Learned counsel for the respondents argued all the grounds of appeal together but I
shall first consider their submissions on the first ground of appeal in view of its
importance. Counsel supported the holding by the majority Justices of Appeal that the
respondents were customary owners of the suit land. Their main argument was that the
respondents and their predecessors had been in exclusive possession of the suit land
since 1970, and had utilized it for business of selling timber and motor garage, on
structures they constructed to facilitate their trade. The respondents also paid taxes
and rates to the Kampala City Council.
Counsel submitted that the instant case was an all fours with the case of Kampala
District Land Board and Another vs National Housing and Construction
Corporation Civil Appeal No. 2 of 2004 where it was held that the respondent who had
been in possession of the suit land for a long time and utilized it was entitled to have its
interest recognized and protected by the first appellant.

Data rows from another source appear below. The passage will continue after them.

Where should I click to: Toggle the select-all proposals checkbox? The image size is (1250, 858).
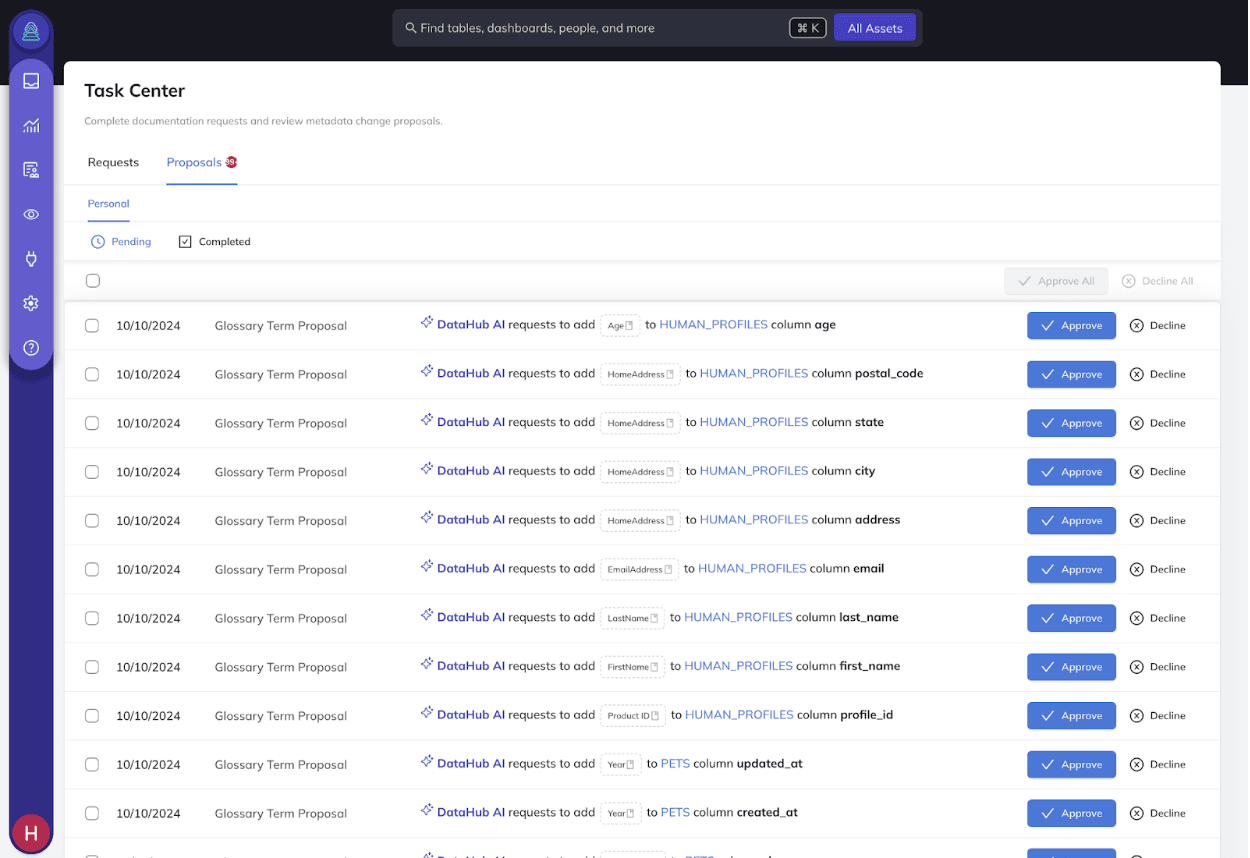[93, 281]
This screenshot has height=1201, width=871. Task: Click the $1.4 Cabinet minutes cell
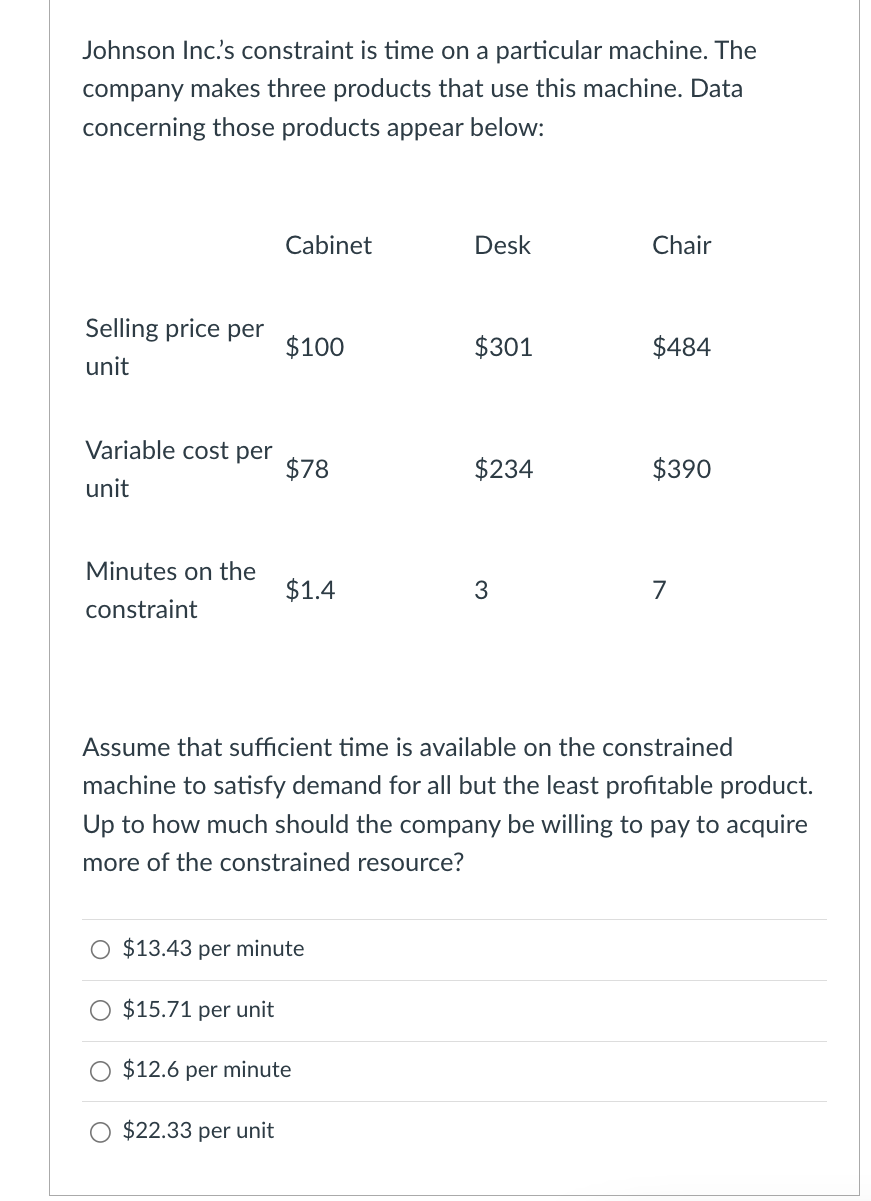point(310,591)
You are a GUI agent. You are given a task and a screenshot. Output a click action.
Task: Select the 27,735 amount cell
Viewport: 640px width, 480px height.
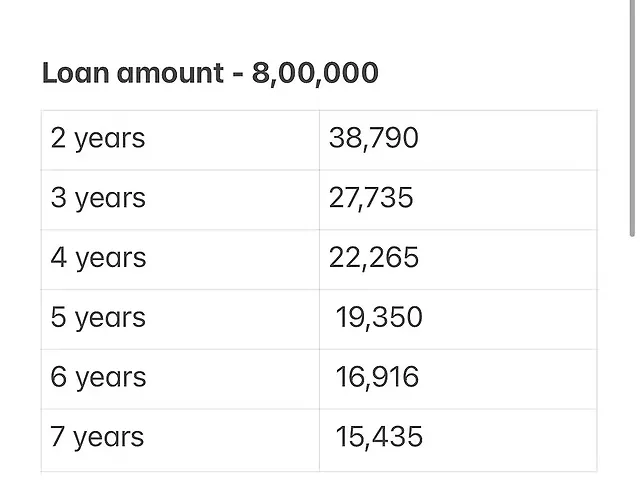458,200
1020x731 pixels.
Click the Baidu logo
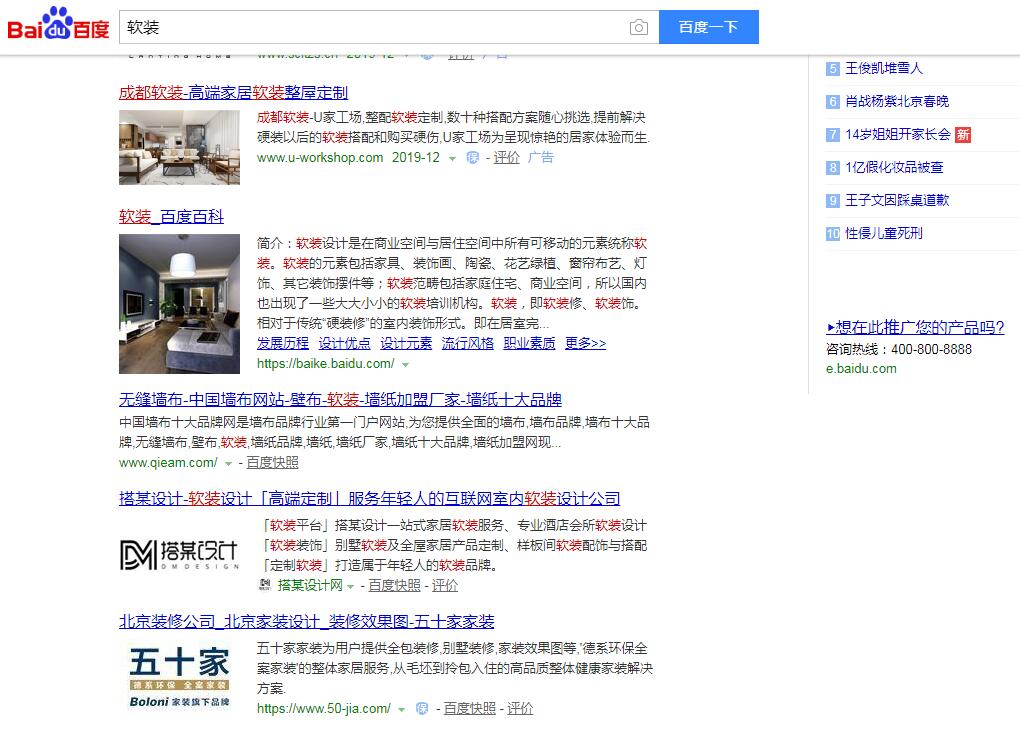coord(58,23)
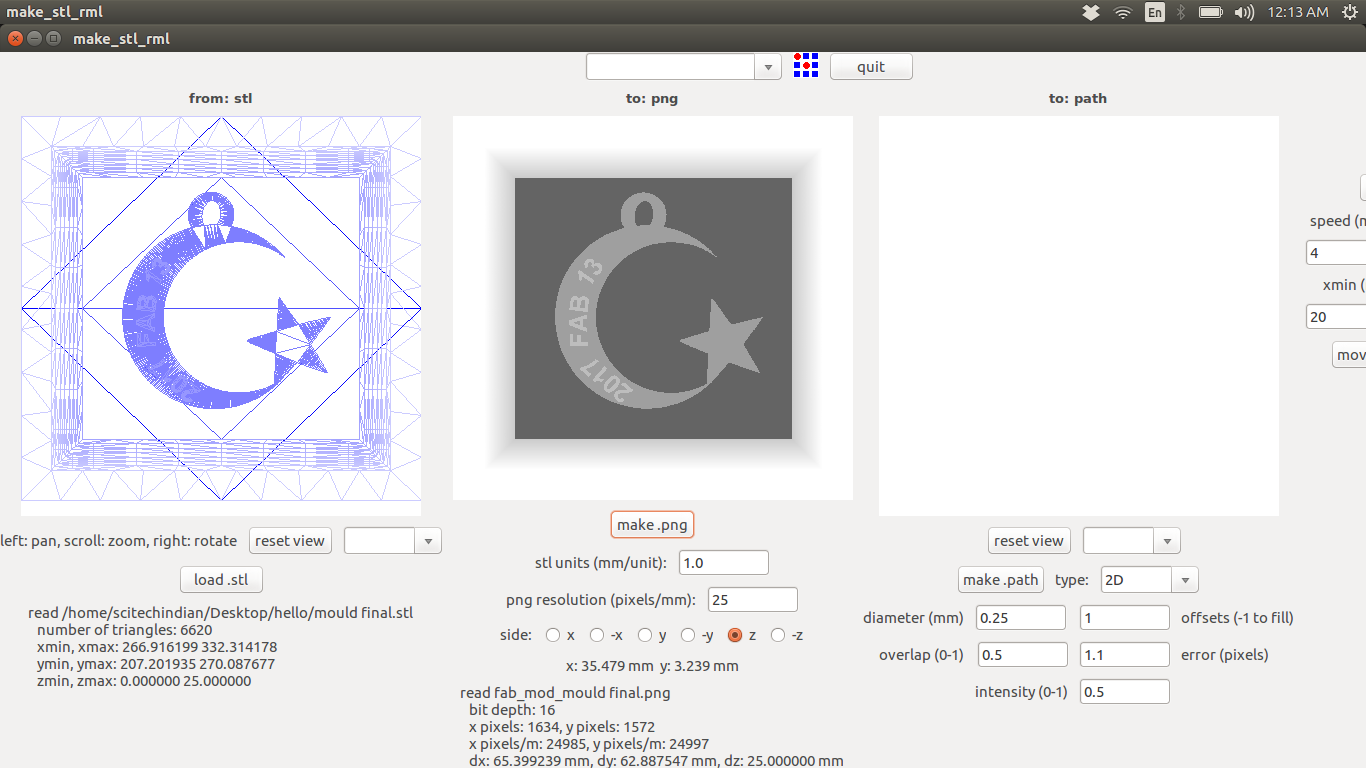Image resolution: width=1366 pixels, height=768 pixels.
Task: Click the load .stl button
Action: pyautogui.click(x=221, y=580)
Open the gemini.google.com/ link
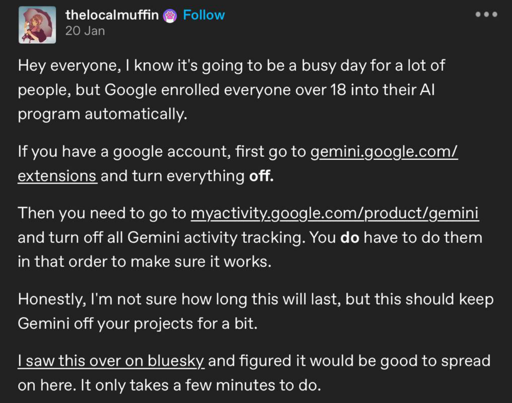 pos(384,152)
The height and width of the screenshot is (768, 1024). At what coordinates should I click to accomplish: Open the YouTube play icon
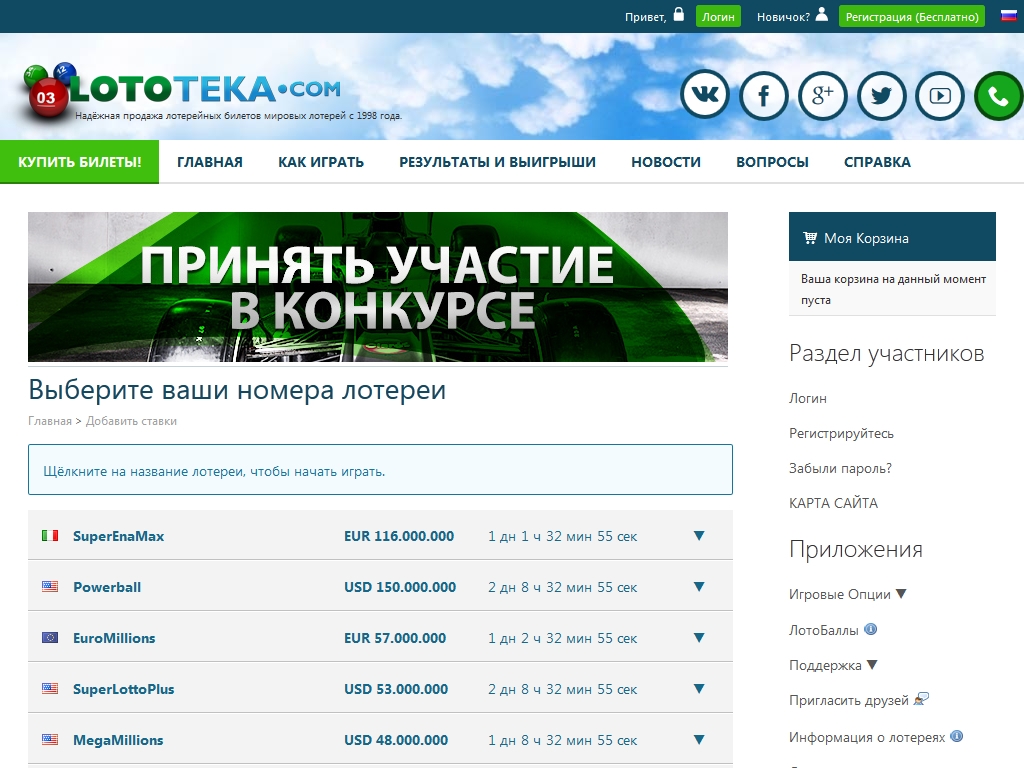point(940,96)
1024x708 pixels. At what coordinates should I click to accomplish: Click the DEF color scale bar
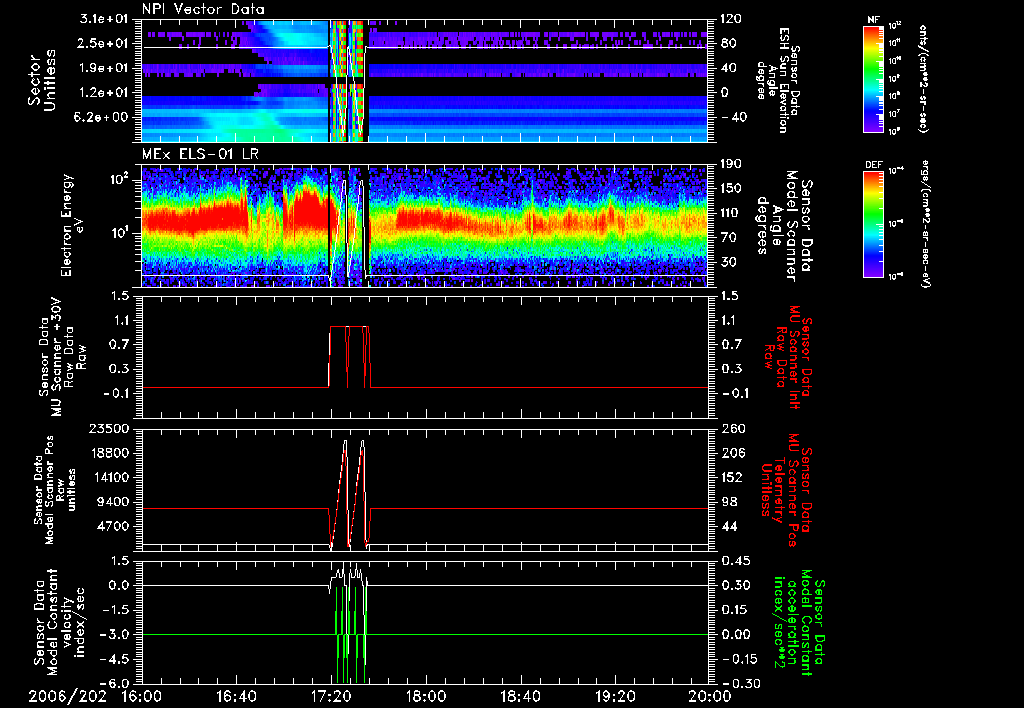point(871,222)
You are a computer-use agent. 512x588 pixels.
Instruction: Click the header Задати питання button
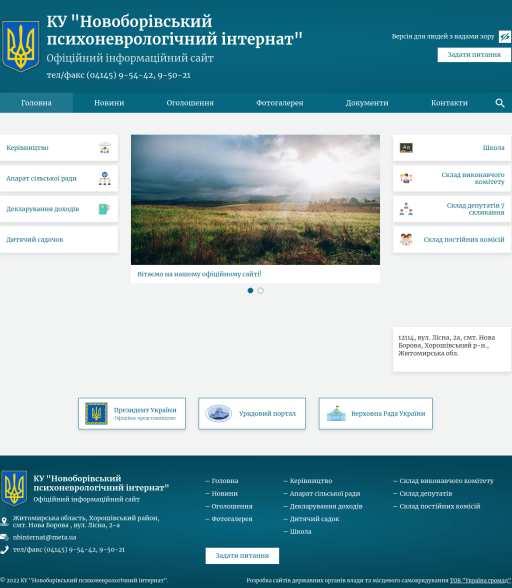point(474,55)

In reply to the submission that previous statutory provisions prohibited the holding of
customary tenure in urban areas, learned counsel for the respondent contended that the
respondents would rely on exclusive possession and usage for a long time without
interruption or challenge citing the decision of this Court in Kampala District Land
Board and Another vs National Housing and Construction Corporation (Supra) as
authority for their proposition. Counsel also submitted that the 1995 Constitution and
Land Act enhanced the rights of persons claiming ownership of customary land in urban
areas.
Learned counsel referred to the case of Marko Matovu & 2 Others vs Mohammed
Sseviiri & Another CM\ Appeal No 7/788 (CA) where it was held that customary tenure
can be established by the cultivation of seasonal crops or grazing cattle and related
6
construction of wells to water cattle, and submitted that the decision supported the
respondents* claim of customary ownership. Counsel conceded that the respondents*
interest was not derived from mailo land or under the Busuulu and Envujjo Law 1928,
but was established by their activities on the suit land. It was the contention of counsel
that what is customary in a particular place depended on the use to which the land is
put by the occupants as well as the duration it has taken.
Counsel submitted that there was proof of how the respondents had acquired the land
and utilized it. They relied on a passage in Marko Matovu vs Mohammed Sseviiri &
Another (Supra) where the Court of Appeal observed,
"There is no definition of customary tenure perhaps because it is so
well understood by the people. Where a person has a kibanja, it is
generally accepted that he thereby established customary tenure on
public land. - But not all people live on a kibanja. In many areas
people grow seasonal crops on the land they occupy and in other
places some use the land for grazing cattle only. Yet all these people
also enjoy customary rights overland they use."
In the leading majority judgment on the question whether the respondents were
customary tenants, the learned Deputy Chief Justice supported by Kitumba J.A.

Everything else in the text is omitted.